--- Text extract ---

Lift Off
This is the seventh article in a series I call ApartmentJet: The Story of a Startup, chronicling my most recent startup success.
The month before launch was madness.
Our dependence on unsupported APIs began its assault on our progress and sanity. Airbnb, a fairly new technology company at the time, made API changes daily. We'd get no warning. Our integration would break, and we'd rush to implement a fix. These fixes could take minutes or hours. Occasionally they would take days.
To make matters more complex, some of Airbnb's changes were only tests. Our tools would break, we'd implement a fix, the test would end, and we'd need to roll back our fix, thereby spending hours or days of development time only to arrive back where we started.
Nevertheless, May 8th, 2017 arrived, and we were ready.

We rented a large booth at the Apartment Internet Marketing conference in Huntington Beach, California. We gave demos to hundreds of people. Many were property managers at some of the country's largest multifamily operators.

---

Exercises to complete:
• A. Print the part of the ApartmentJet article between "We rented a" and "largest multifamily operators.", inclusive.
• B. In the ApartmentJet article, at which conference was the large booth rented?

--- Record set ---

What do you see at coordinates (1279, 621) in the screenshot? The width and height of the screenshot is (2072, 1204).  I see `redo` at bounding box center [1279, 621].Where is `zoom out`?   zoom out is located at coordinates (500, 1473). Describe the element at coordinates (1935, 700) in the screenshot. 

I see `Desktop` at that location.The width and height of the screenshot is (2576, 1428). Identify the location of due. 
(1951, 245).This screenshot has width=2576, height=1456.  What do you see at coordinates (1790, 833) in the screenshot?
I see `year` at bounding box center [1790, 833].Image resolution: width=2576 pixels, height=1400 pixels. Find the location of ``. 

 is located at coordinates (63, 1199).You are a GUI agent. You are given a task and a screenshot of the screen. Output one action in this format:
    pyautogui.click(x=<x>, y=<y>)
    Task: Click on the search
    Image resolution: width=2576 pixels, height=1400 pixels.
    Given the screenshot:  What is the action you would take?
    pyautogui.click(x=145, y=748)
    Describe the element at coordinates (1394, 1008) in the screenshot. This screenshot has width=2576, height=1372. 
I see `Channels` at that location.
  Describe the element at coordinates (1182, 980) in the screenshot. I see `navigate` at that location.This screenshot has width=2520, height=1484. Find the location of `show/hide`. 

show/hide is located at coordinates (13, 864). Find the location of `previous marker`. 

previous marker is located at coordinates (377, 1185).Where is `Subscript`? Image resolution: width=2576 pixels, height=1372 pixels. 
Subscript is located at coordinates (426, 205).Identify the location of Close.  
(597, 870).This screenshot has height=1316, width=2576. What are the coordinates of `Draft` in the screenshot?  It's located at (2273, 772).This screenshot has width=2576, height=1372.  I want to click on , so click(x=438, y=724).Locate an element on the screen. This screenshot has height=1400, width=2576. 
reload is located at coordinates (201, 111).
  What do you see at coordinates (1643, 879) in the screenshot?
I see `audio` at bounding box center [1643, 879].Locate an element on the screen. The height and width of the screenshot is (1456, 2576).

---

Written answers:
• A.
We rented a large booth at the Apartment Internet Marketing conference in Huntington Beach, California. We gave demos to hundreds of people. Many were property managers at some of the country's largest multifamily operators.

• B. The Apartment Internet Marketing conference in Huntington Beach, California.